§ **EXERCISE DETAILS**: Render these lines as a numbered list, leaving out any blank lines.

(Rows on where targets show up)
begin
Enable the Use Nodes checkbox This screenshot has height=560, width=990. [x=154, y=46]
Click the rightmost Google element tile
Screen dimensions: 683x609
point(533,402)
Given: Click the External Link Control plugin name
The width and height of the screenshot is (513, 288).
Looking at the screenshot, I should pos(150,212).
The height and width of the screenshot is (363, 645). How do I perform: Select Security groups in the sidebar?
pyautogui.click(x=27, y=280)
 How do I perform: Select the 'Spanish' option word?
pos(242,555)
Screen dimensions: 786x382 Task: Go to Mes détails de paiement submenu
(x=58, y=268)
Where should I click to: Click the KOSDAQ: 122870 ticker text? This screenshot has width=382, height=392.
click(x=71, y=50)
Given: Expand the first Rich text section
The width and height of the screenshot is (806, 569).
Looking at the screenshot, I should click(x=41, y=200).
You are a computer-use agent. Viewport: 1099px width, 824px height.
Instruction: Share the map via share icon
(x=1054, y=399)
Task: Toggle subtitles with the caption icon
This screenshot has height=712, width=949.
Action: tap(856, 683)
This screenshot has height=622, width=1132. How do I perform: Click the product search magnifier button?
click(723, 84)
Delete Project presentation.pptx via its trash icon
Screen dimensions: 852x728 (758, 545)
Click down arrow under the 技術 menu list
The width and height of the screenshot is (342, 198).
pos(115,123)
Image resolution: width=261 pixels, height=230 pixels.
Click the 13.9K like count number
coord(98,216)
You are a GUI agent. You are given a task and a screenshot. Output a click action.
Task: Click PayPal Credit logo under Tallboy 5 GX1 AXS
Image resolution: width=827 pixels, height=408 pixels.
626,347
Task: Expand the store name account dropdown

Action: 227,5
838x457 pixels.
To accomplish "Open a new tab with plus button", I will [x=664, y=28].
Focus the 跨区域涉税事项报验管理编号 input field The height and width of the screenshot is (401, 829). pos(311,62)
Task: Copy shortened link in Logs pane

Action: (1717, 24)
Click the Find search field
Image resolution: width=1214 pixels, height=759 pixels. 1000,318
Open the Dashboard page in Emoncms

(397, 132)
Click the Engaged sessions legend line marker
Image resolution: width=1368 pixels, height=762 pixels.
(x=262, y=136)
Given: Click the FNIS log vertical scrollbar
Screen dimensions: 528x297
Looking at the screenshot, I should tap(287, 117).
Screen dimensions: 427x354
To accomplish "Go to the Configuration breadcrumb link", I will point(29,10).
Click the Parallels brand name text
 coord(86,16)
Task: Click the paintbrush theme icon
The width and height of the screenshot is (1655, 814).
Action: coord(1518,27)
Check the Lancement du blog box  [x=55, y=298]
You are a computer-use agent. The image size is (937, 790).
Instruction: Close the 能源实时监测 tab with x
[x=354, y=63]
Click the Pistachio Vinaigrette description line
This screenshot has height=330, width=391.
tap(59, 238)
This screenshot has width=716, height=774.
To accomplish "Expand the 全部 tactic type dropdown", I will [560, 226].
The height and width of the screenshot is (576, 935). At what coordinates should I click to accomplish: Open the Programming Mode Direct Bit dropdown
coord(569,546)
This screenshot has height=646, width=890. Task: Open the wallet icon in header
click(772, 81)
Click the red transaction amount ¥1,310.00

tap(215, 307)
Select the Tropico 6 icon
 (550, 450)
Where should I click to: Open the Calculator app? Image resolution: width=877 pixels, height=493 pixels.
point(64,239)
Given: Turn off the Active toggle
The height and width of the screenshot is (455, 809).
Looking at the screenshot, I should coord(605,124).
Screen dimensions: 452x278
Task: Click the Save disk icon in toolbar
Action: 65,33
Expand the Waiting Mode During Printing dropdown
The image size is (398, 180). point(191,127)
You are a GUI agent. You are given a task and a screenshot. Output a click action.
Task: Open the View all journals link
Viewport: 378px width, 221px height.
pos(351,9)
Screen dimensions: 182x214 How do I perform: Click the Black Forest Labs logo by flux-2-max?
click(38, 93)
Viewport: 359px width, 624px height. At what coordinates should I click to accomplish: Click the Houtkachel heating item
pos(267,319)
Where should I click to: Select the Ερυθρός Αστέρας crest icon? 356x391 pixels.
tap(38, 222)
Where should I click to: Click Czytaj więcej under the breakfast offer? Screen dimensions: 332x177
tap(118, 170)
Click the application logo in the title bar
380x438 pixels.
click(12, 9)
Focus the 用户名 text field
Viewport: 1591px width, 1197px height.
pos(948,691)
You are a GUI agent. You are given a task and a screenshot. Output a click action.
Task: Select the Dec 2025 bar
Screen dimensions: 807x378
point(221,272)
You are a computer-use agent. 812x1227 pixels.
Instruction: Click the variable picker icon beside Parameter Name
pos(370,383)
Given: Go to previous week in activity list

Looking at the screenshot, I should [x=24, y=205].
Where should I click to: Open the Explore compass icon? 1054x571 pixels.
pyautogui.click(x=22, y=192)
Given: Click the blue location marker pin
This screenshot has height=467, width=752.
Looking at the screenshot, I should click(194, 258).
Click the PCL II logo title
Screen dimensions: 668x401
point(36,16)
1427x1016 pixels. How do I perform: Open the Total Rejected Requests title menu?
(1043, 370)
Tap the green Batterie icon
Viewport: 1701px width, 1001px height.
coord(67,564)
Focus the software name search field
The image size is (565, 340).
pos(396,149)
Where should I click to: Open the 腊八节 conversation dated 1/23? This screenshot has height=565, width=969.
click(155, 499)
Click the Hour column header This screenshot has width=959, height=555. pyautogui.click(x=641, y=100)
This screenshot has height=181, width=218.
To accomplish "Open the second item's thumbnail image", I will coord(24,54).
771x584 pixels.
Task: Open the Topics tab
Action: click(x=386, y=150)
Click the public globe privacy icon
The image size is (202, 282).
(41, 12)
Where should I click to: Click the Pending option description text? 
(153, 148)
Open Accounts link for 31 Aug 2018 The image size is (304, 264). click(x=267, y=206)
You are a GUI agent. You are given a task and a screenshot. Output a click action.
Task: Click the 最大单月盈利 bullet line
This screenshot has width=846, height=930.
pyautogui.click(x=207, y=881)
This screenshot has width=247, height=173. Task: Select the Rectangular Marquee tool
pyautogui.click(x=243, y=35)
end
§ **THE OUTPUT**:
1. Enable the Use Nodes checkbox This screenshot has height=560, width=990. [x=154, y=46]
2. Click the rightmost Google element tile
3. Screen dimensions: 683x609
4. point(533,402)
5. Given: Click the External Link Control plugin name
6. The width and height of the screenshot is (513, 288).
7. Looking at the screenshot, I should pos(150,212).
8. The height and width of the screenshot is (363, 645). How do I perform: Select Security groups in the sidebar?
9. pyautogui.click(x=27, y=280)
10.  How do I perform: Select the 'Spanish' option word?
11. pos(242,555)
12. Screen dimensions: 786x382 Task: Go to Mes détails de paiement submenu
13. (x=58, y=268)
14. Where should I click to: Click the KOSDAQ: 122870 ticker text? This screenshot has width=382, height=392.
15. click(x=71, y=50)
16. Given: Expand the first Rich text section
17. The width and height of the screenshot is (806, 569).
18. Looking at the screenshot, I should click(x=41, y=200).
19. You are a computer-use agent. Viewport: 1099px width, 824px height.
20. Instruction: Share the map via share icon
21. (x=1054, y=399)
22. Task: Toggle subtitles with the caption icon
23. This screenshot has height=712, width=949.
24. Action: tap(856, 683)
25. This screenshot has height=622, width=1132. How do I perform: Click the product search magnifier button?
26. click(723, 84)
27. Delete Project presentation.pptx via its trash icon
28. Screen dimensions: 852x728 (758, 545)
29. Click down arrow under the 技術 menu list
30. The width and height of the screenshot is (342, 198).
31. pos(115,123)
32. Image resolution: width=261 pixels, height=230 pixels.
33. Click the 13.9K like count number
34. coord(98,216)
35. You are a GUI agent. You are given a task and a screenshot. Output a click action.
36. Task: Click PayPal Credit logo under Tallboy 5 GX1 AXS
37. Image resolution: width=827 pixels, height=408 pixels.
38. 626,347
39. Task: Expand the store name account dropdown
40. Action: 227,5
41. 838x457 pixels.
42. To accomplish "Open a new tab with plus button", I will [x=664, y=28].
43. Focus the 跨区域涉税事项报验管理编号 input field The height and width of the screenshot is (401, 829). pos(311,62)
44. Task: Copy shortened link in Logs pane
45. Action: (1717, 24)
46. Click the Find search field
47. Image resolution: width=1214 pixels, height=759 pixels. 1000,318
48. Open the Dashboard page in Emoncms
49. (397, 132)
50. Click the Engaged sessions legend line marker
51. Image resolution: width=1368 pixels, height=762 pixels.
52. (x=262, y=136)
53. Given: Click the FNIS log vertical scrollbar
54. Screen dimensions: 528x297
55. Looking at the screenshot, I should tap(287, 117).
56. Screen dimensions: 427x354
57. To accomplish "Go to the Configuration breadcrumb link", I will point(29,10).
58. Click the Parallels brand name text
59.  coord(86,16)
60. Task: Click the paintbrush theme icon
61. The width and height of the screenshot is (1655, 814).
62. Action: coord(1518,27)
63. Check the Lancement du blog box  [x=55, y=298]
64. You are a computer-use agent. The image size is (937, 790).
65. Instruction: Close the 能源实时监测 tab with x
66. [x=354, y=63]
67. Click the Pistachio Vinaigrette description line
68. This screenshot has height=330, width=391.
69. tap(59, 238)
70. This screenshot has width=716, height=774.
71. To accomplish "Expand the 全部 tactic type dropdown", I will [560, 226].
72. The height and width of the screenshot is (576, 935). At what coordinates should I click to accomplish: Open the Programming Mode Direct Bit dropdown
73. coord(569,546)
74. This screenshot has height=646, width=890. Task: Open the wallet icon in header
75. click(772, 81)
76. Click the red transaction amount ¥1,310.00
77. tap(215, 307)
78. Select the Tropico 6 icon
79.  (550, 450)
80. Where should I click to: Open the Calculator app? Image resolution: width=877 pixels, height=493 pixels.
81. point(64,239)
82. Given: Turn off the Active toggle
83. The height and width of the screenshot is (455, 809).
84. Looking at the screenshot, I should coord(605,124).
85. Screen dimensions: 452x278
86. Task: Click the Save disk icon in toolbar
87. Action: 65,33
88. Expand the Waiting Mode During Printing dropdown
89. The image size is (398, 180). point(191,127)
90. You are a GUI agent. You are given a task and a screenshot. Output a click action.
91. Task: Open the View all journals link
92. Viewport: 378px width, 221px height.
93. pos(351,9)
94. Screen dimensions: 182x214 How do I perform: Click the Black Forest Labs logo by flux-2-max?
95. click(38, 93)
96. Viewport: 359px width, 624px height. At what coordinates should I click to accomplish: Click the Houtkachel heating item
97. pos(267,319)
98. Where should I click to: Select the Ερυθρός Αστέρας crest icon? 356x391 pixels.
99. tap(38, 222)
100. Where should I click to: Click Czytaj więcej under the breakfast offer? Screen dimensions: 332x177
101. tap(118, 170)
102. Click the application logo in the title bar
103. 380x438 pixels.
104. click(12, 9)
105. Focus the 用户名 text field
106. Viewport: 1591px width, 1197px height.
107. pos(948,691)
108. You are a GUI agent. You are given a task and a screenshot. Output a click action.
109. Task: Select the Dec 2025 bar
110. Screen dimensions: 807x378
111. point(221,272)
112. You are a computer-use agent. 812x1227 pixels.
113. Instruction: Click the variable picker icon beside Parameter Name
114. pos(370,383)
115. Given: Go to previous week in activity list
116. Looking at the screenshot, I should [x=24, y=205].
117. Where should I click to: Open the Explore compass icon? 1054x571 pixels.
118. pyautogui.click(x=22, y=192)
119. Given: Click the blue location marker pin
120. This screenshot has height=467, width=752.
121. Looking at the screenshot, I should click(194, 258).
122. Click the PCL II logo title
123. Screen dimensions: 668x401
124. point(36,16)
125. 1427x1016 pixels. How do I perform: Open the Total Rejected Requests title menu?
126. (1043, 370)
127. Tap the green Batterie icon
128. Viewport: 1701px width, 1001px height.
129. coord(67,564)
130. Focus the software name search field
131. The image size is (565, 340).
132. pos(396,149)
133. Where should I click to: Open the 腊八节 conversation dated 1/23? This screenshot has height=565, width=969.
134. click(155, 499)
135. Click the Hour column header This screenshot has width=959, height=555. pyautogui.click(x=641, y=100)
136. This screenshot has height=181, width=218.
137. To accomplish "Open the second item's thumbnail image", I will coord(24,54).
138. 771x584 pixels.
139. Task: Open the Topics tab
140. Action: click(x=386, y=150)
141. Click the public globe privacy icon
142. The image size is (202, 282).
143. (41, 12)
144. Where should I click to: Click the Pending option description text? 
145. (153, 148)
146. Open Accounts link for 31 Aug 2018 The image size is (304, 264). click(x=267, y=206)
147. You are a GUI agent. You are given a task and a screenshot. Output a click action.
148. Task: Click the 最大单月盈利 bullet line
149. This screenshot has width=846, height=930.
150. pyautogui.click(x=207, y=881)
151. This screenshot has width=247, height=173. Task: Select the Rectangular Marquee tool
152. pyautogui.click(x=243, y=35)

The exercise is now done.